To beat a dead horse (on my part), I've said before that I'm no longer afraid of God. I guess that's not really true (or maybe it's now more about respect for God and his purpose) - because I try to be very mindful of my actions, especially toward others, because it's my perception that the self should be consciously and diligently "worked on."

Probably why every time I interact with anon/trolls, I feel slimed afterwards.

Something said in a previous post by someone else is maybe more appropriate - I'm not as confused.

I think I understand my boundaries, and frankly they're comforting and not hard to live with. In fact, I feel more free to enjoy life and have hope and pursue dreams. Maybe it's that peace that passes understanding.

And then reconcile that with the realization that the more I know and understand, the more I understand there's so much I don't know. But I'm willing to learn.

anon said...

I doubt anyone cares, but I feel compelled to say that the little summary of Christianity quoted above is of couse not my complete take on it. It was a response to someone arguing that the essence of Christianity was belief in the person of Jesus, rather than anything he said. Obviously there is a great deal more to Christianity, being one of the pillars of Western Civilization and all that -- the philsophical side, the mystical side, the ethical side, the literary and artistic side. The quote was just an attempt to demonstrate that the particular argument is not convincing. Oh well, thought I'd clear that up, I wouldn't want you folks to think ill of me (ha ha ha).

And of course, if you don't like it when your belief system reduced to the crudest terms possible, maybe you should refrain from doing that to other people's belief systems. But that would require a measure of intellectual integrity.

Susannah said...

"the essence of Christianity was belief in the person of Jesus, rather than anything he said."

"rather than," hm?

Jack said...

Oh my...my dad was in advertising in NYC and he had a poster of that New Yorker cover framed on the wall in the house I grew up in. Moving out West thankfully cured me of my New York-centrism. Though honestly as great a city as New York is...I've met some of the most "provincial" people there. Which I suppose is part of the point...

Hadn't seen it in a while...

Dianne said...

Some of the guest writers in the "Shouts and Murmurs" section were hilarious.

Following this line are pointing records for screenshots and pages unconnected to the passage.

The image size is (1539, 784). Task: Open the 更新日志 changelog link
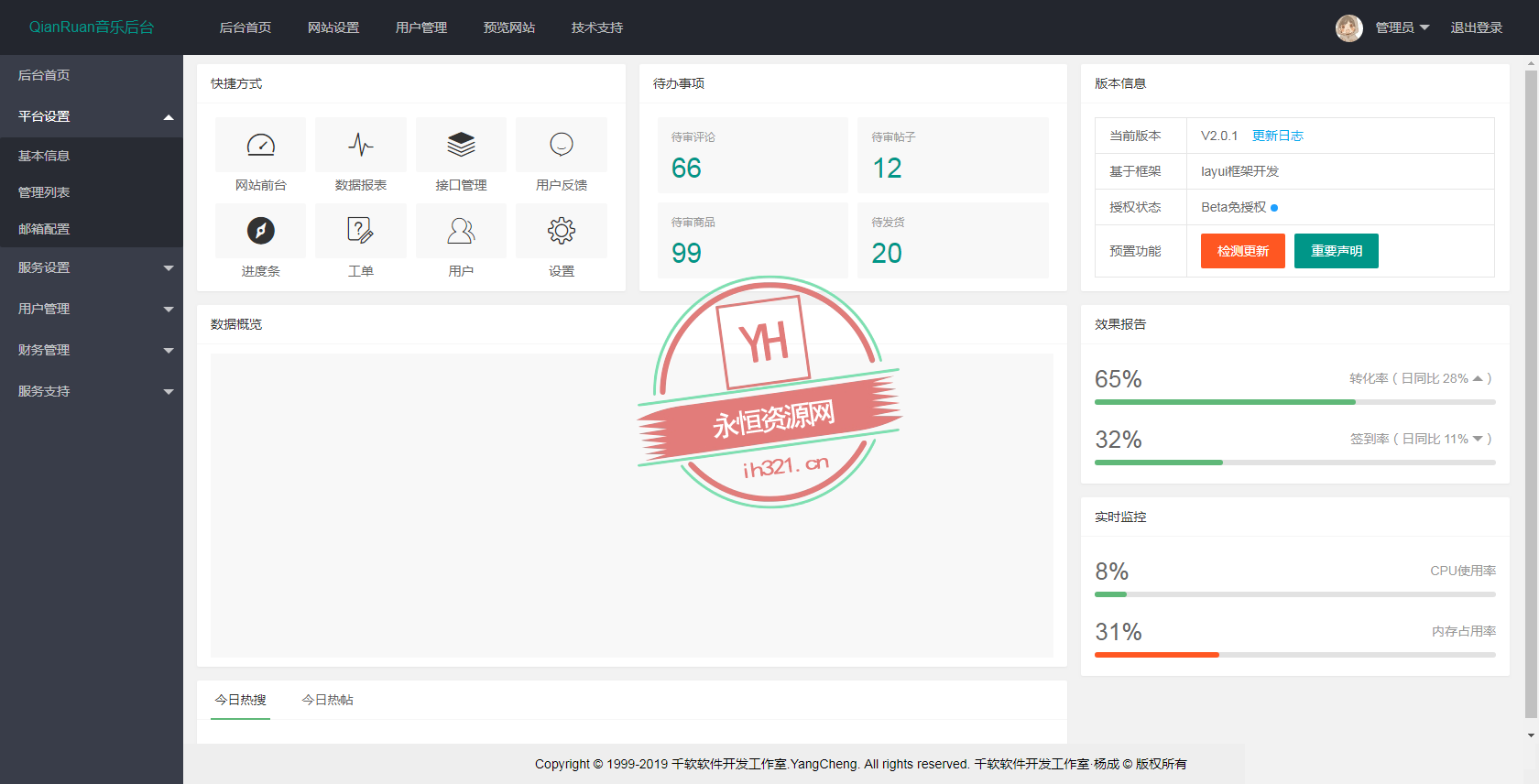pyautogui.click(x=1277, y=136)
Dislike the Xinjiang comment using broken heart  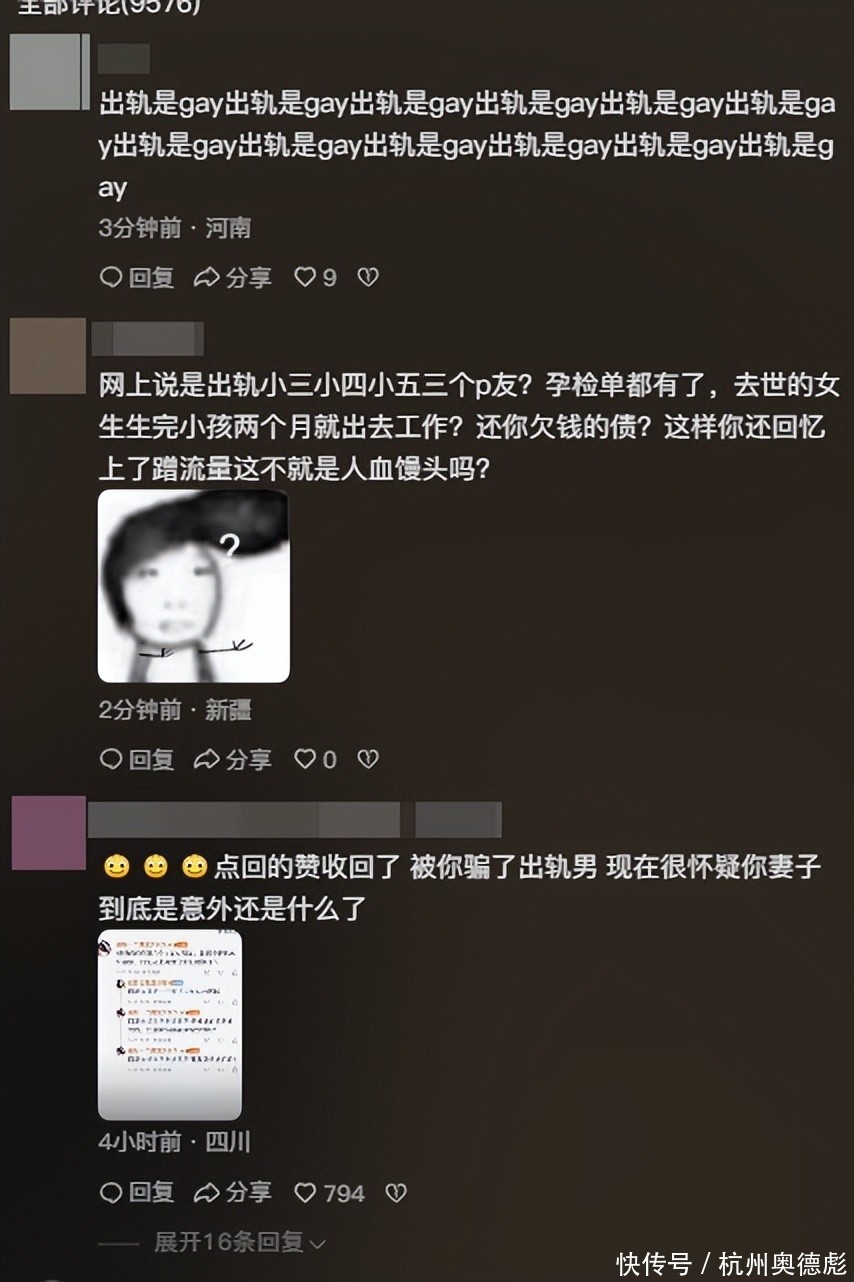click(368, 760)
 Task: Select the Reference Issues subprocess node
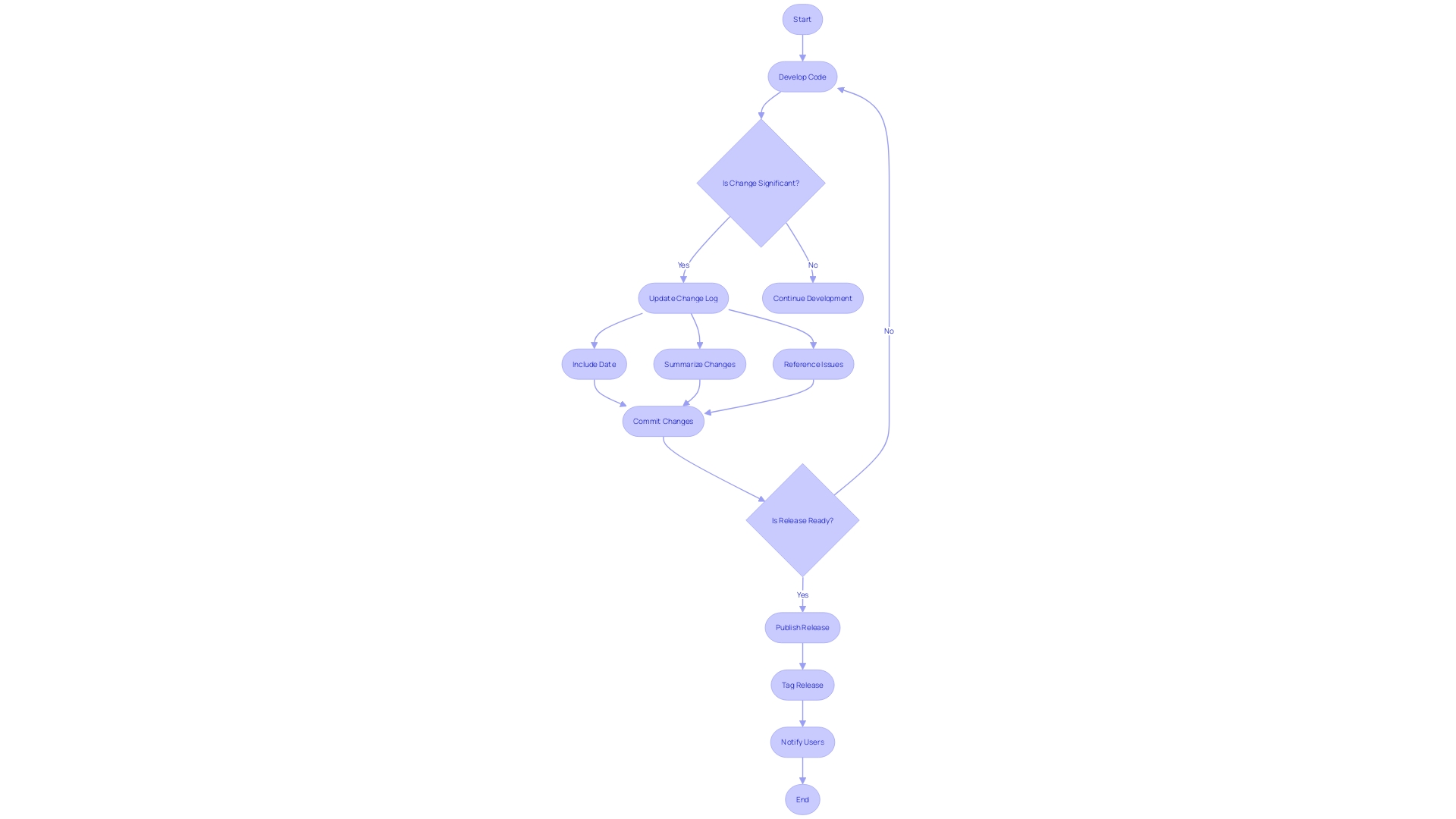click(x=813, y=363)
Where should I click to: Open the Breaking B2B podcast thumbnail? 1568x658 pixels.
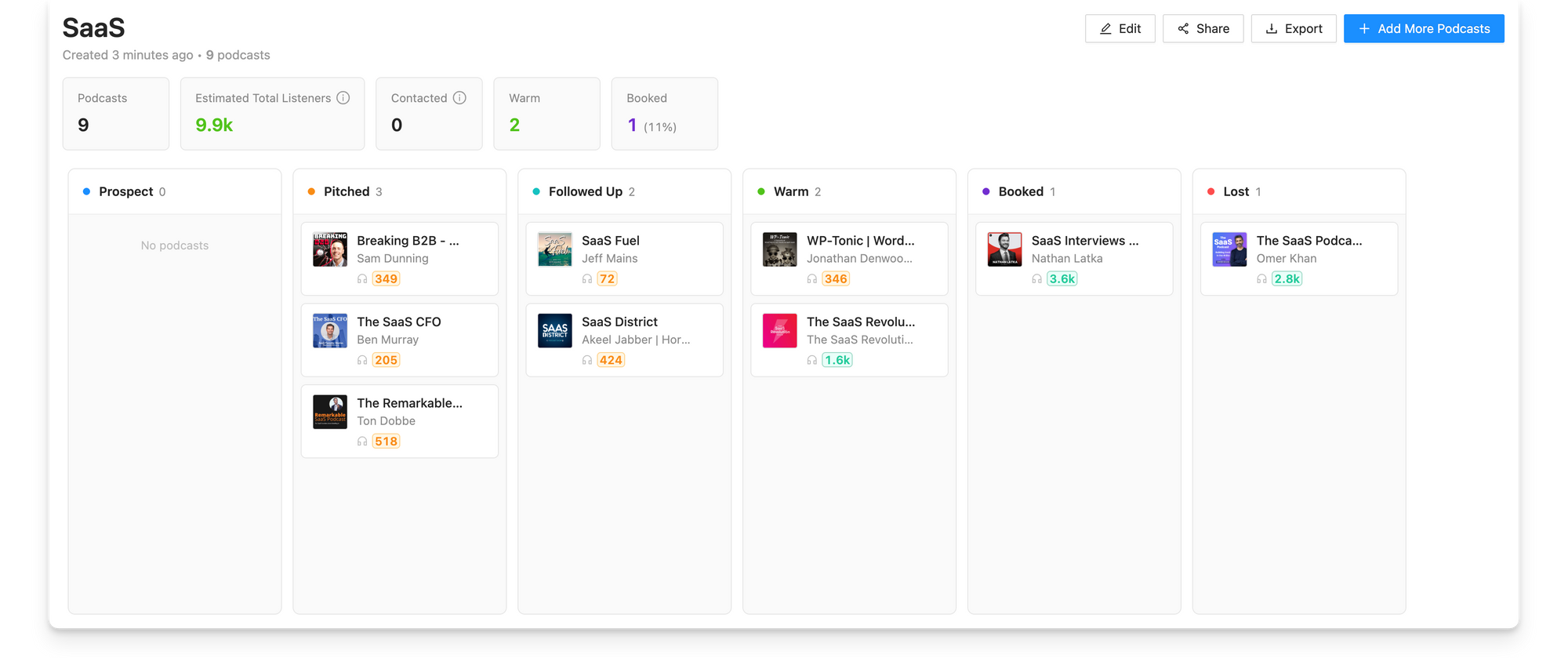click(x=330, y=249)
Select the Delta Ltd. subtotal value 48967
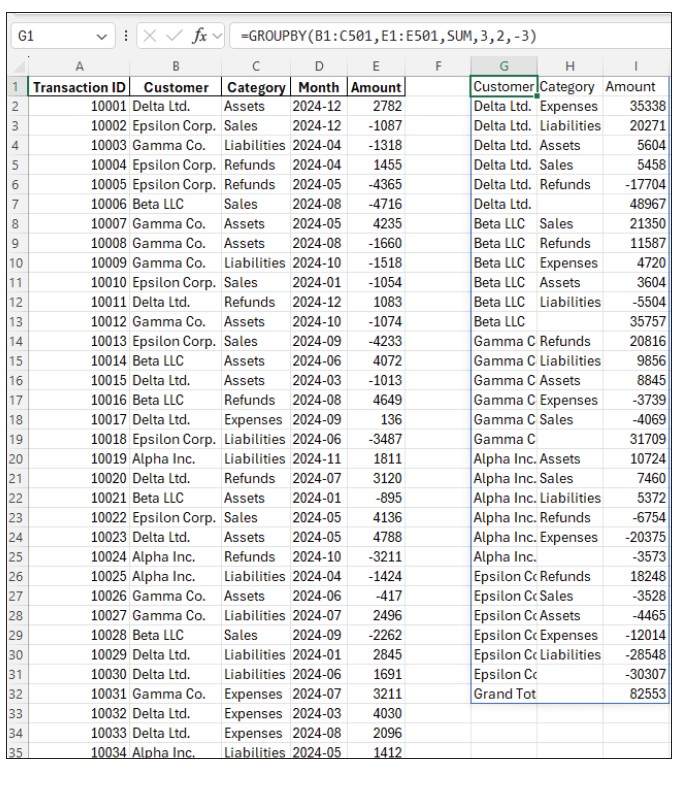Viewport: 678px width, 792px height. (636, 204)
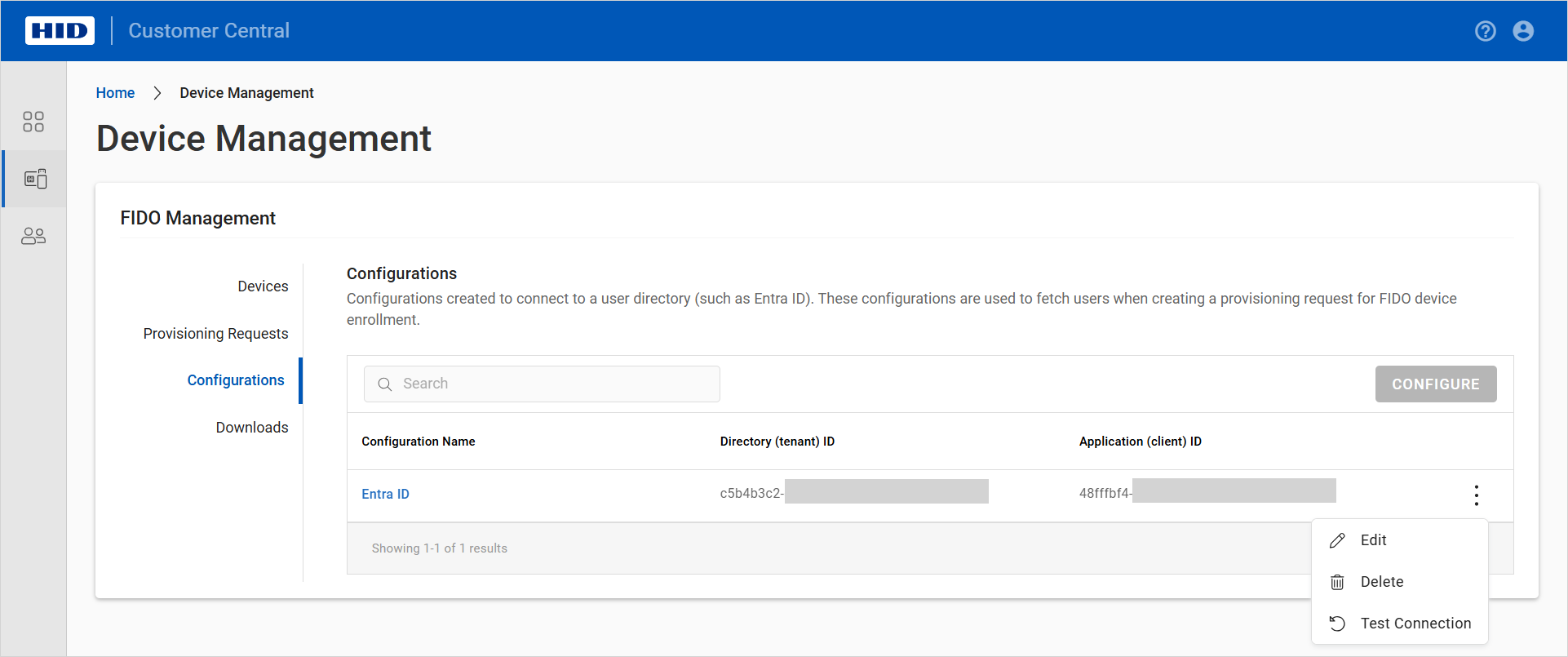1568x657 pixels.
Task: Select the Configurations tab
Action: pyautogui.click(x=236, y=380)
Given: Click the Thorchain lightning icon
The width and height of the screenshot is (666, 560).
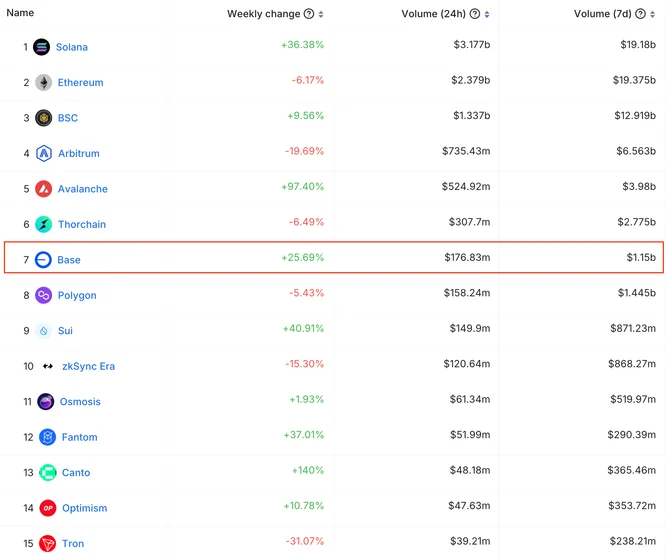Looking at the screenshot, I should click(x=43, y=224).
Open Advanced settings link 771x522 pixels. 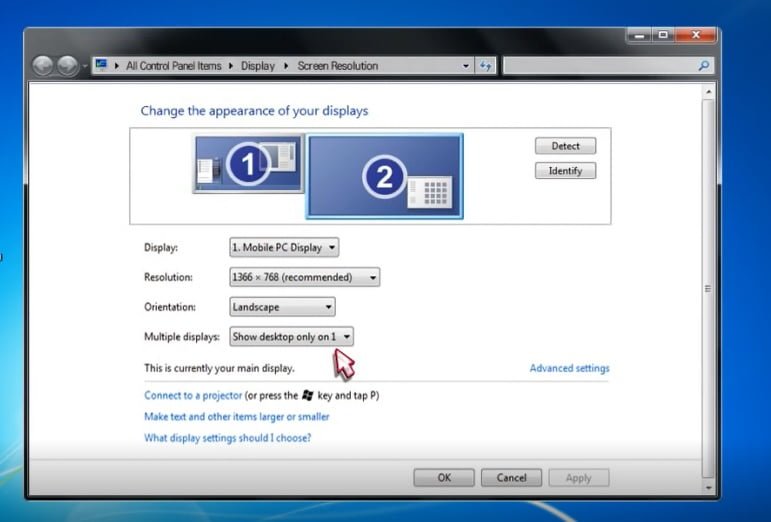point(569,368)
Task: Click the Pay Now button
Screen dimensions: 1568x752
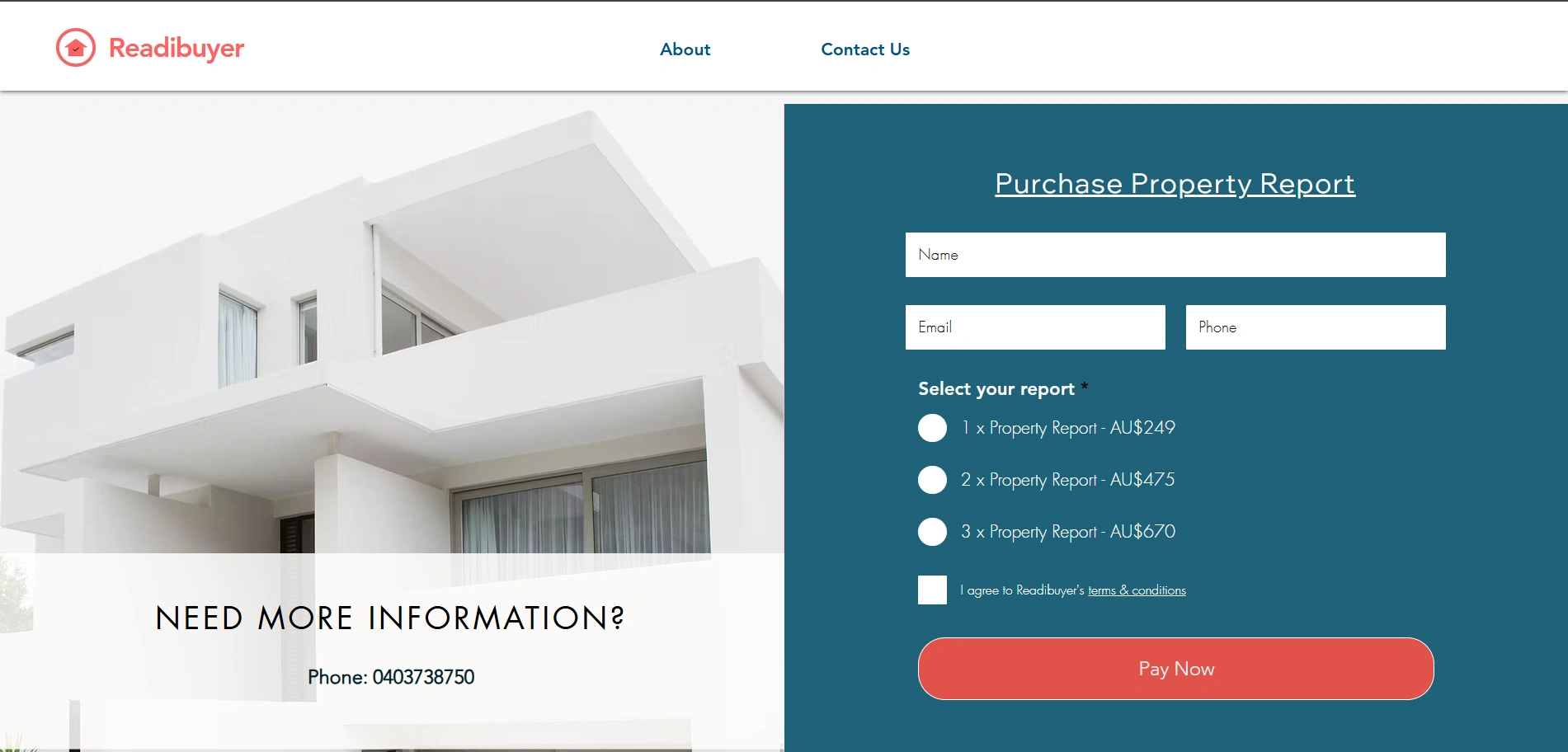Action: pos(1176,669)
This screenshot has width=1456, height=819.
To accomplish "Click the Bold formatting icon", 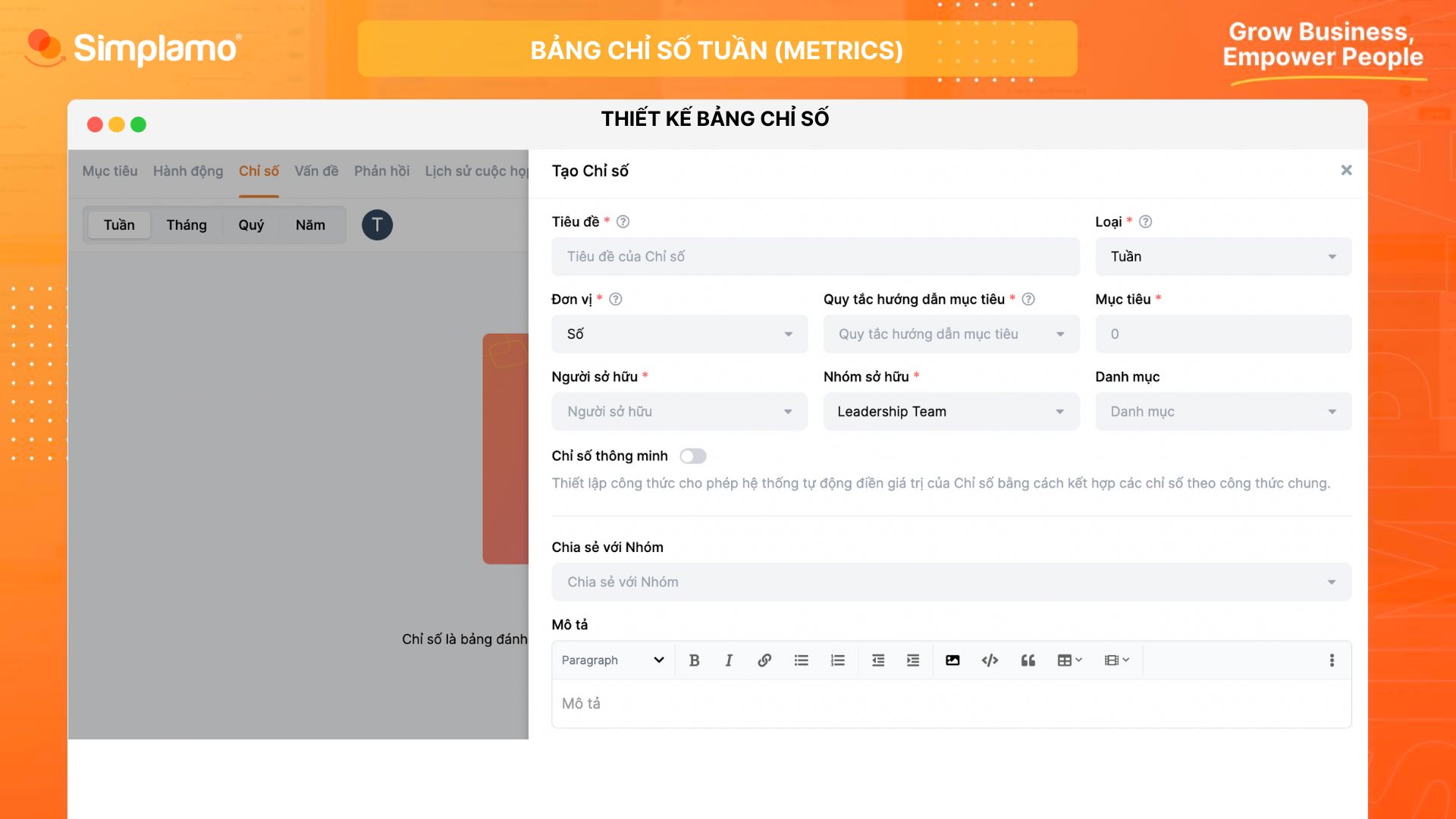I will coord(693,660).
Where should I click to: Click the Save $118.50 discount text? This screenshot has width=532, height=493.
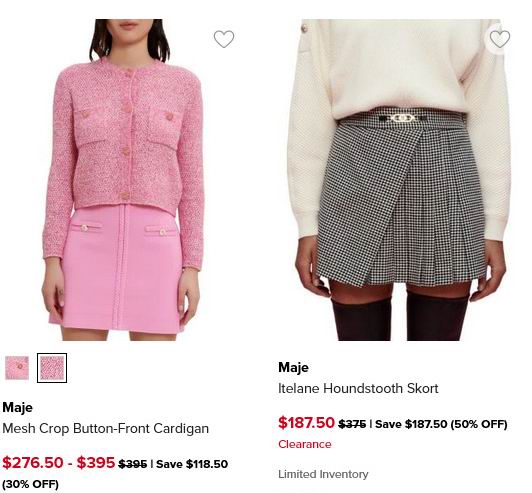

Steve Martin did some columns, and I was pleasantly surprised to learn that he is a VERY funny writer, and very good at it.

Jack said...

Steve Martin is a funny funny man (most of the time).

GB- And I just got me some Dinah Washingon. "Back to the Blues".

Oh my. I hadn't really listened to her before. This I like! Also, by the way, some mean blues harp playing (and I don't mean the harmonica). Thanks for the recommend. I don't know how I missed her!

ge said...

...the Apple does rule...
where else can you get the best of evwything at competitive prices, NOW!? Plus you can thrive there carless!!!! What g-d leftoid invented speed humps & bumps?